Overview
GENEVA is the world's first multicenter, randomized, prospective, controlled trial of the clinical effectiveness of best endovascular treatment versus best endovascular treatment combined with gene therapy for severe lower limb ischemia (Rutherford categories 4 and 5). The researchers hypothesized that the combination treatment would significantly reduce the number of re-interventions on the operated segment and high amputations, and also significantly increase the time interval between re-interventions.
Description
Objective - To prove the effectiveness and safety of combined endovascular treatment and gene therapy for Fontaine grades III and IV CI (Rutherford grades 4 and 5) in comparison with isolated endovascular treatment by comparing the immediate and long-term results of the two techniques, assessed using clinical and instrumental methods.

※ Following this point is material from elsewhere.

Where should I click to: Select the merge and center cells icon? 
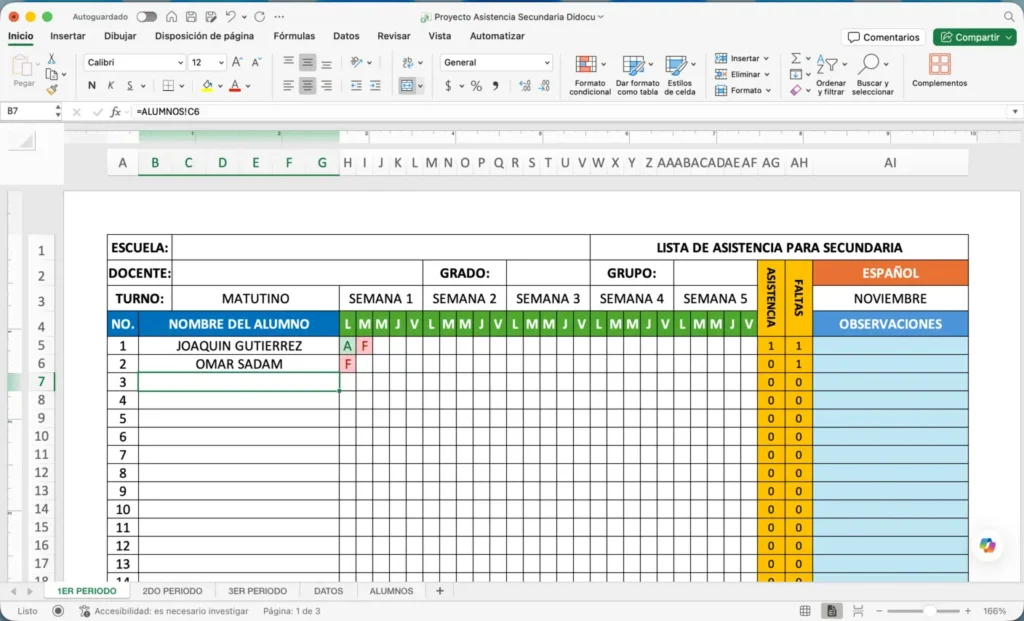click(407, 86)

Null hypothesis (Н0) - After endovascular treatment in combination with gene therapy with supercoiled plasmid deoxyribonucleic acid pCMV-VEGF165 in patients with critical ischemia of the lower limb III and IV degrees according to Fontaine (categories 4 and 5 according to Rutherford), the number of re-interventions on the operated segment and the number high amputations will be the same as after isolated endovascular treatment.

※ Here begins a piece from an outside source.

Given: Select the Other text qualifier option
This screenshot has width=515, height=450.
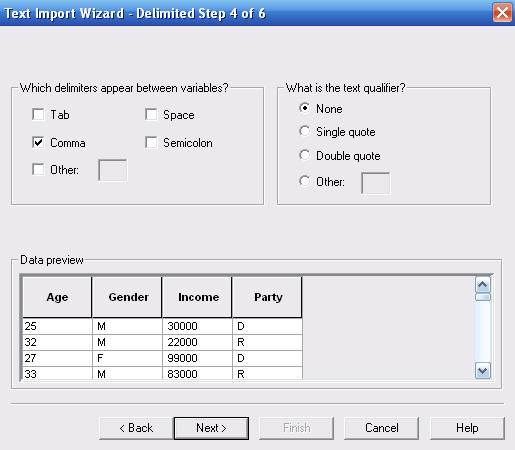Looking at the screenshot, I should tap(304, 181).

The frequency of re-interventions on the operated segment during endovascular interventions in the long-term period according to the main randomized clinical trials (BASIL 1, BASIL 2, BEST-CLI) is 25.9%, 19.0%, 23.5%, and the number of high amputations (BASIL 1, BASIL 2) - 19.1% and 18.0% respectively. High amputations lead to disability and loss of performance, incl. and working population. Within 5 years after major amputation, more than half of patients die from concomitant diseases. Each repeat revascularization is significantly more difficult and longer than the previous intervention, reducing the potential for future interventions.

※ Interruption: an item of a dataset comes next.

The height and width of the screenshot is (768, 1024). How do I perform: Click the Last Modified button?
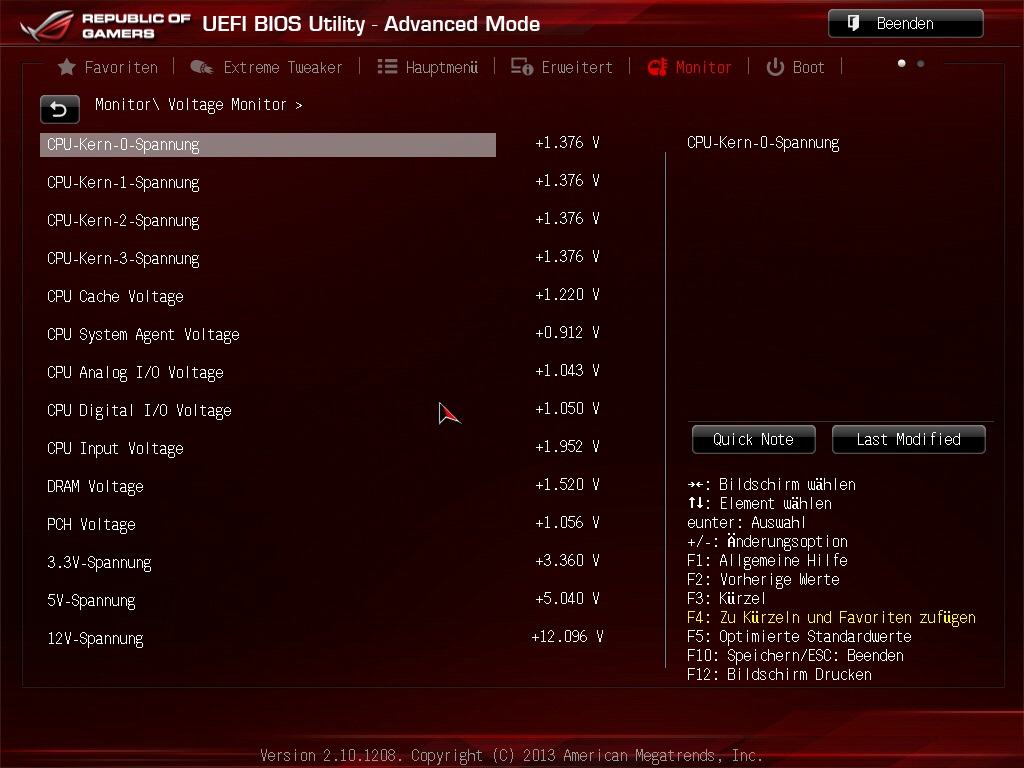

In this regard, the search for new modern minimally invasive methods for the treatment of critical ischemia of the lower extremities, which will help to significantly reduce the number of high amputations and repeated interventions, as well as increase the intervals between repeated interventions, is an extremely important medical and economic problem.
Eligibility
Inclusion Criteria:
- Men and women 18 years of age and older;
- Atherosclerotic infrainguinal disease of the peripheral arteries (occlusive-stenotic lesion below the inguinal fold);
- Severe ischemia of the lower extremity, characterized by pain at rest or a non-healing ischemic ulcer, which corresponds to Rutherford categories 4-5 and Fontaine grades III-IV;
- Without any previous surgical intervention of the ipsilateral n/a below the inguinal fold;
- Suitable for endovascular treatment according to researchers;
- Adequate inflow through the aorto-iliac segment;
- Willingness to comply with the study protocol, attend follow-up examinations, comply with all instructions and provide written informed consent.
Non-inclusion criteria:
- Infrainguinal disease of peripheral arteries of non-atherosclerotic origin (aortoarteritis, thromboangiitis, congenital anomalies, vascular injuries, etc.) or acute ischemia;
- Severe ischemia of the lower limb, characterized by gangrene (Rutherford category 6);
- The presence of a popliteal aneurysm (>2.0 cm) on the area of interest;
- Life expectancy <2 years, for reasons not related to occlusive-stenotic disease of the arteries of the n/c;
- Planned high amputation on the ipsilateral lower extremity within 4 weeks after the planned endovascular procedure;
- Hypersensitivity to any components included in the study drug;
- Previous surgical intervention below the inguinal fold (open vascular, endovascular or hybrid treatment);
- Open treatment of the inflow tract of the ipsilateral lower limb within 6 weeks before enrollment in the study (aortofemoral, iliofemoral, axillofemoral, femorofemoral bypass);
- Current chemotherapy or radiation therapy;
- Pregnancy or lactation;
- Cases of AMI, CABG or stroke within 6 weeks before enrollment in the study;
- An absolute contraindication to the use of iodinated contrast agent due to a previous severe allergic reaction (laryngospasm, bronchospasm, cardiorespiratory shock or their equivalent);
- Participation in another clinical trial within the previous 30 days;
- The patient's inability to understand the essence of the study;
- Refusal of the patient to sign informed consent.
Exclusion Criteria:
- Refusal of the patient to further participate in the study;
- Use of drugs from the list of prohibited concomitant therapy;
- The use of any other concomitant therapy that, in the opinion of the investigator, may interfere with the assessment of the effectiveness and safety of the investigational medicinal product and/or distort the results of the study;
- Onset of pregnancy;
- Injuries and damage to the ipsilateral lower limb, which, in the opinion of the investigator, may interfere with the assessment of the effectiveness and safety of the study drug and/or distort the results of the study;
- The presence of an adverse event that, in the opinion of the investigator, indicates that continued participation in the study poses an unacceptable risk for the patient.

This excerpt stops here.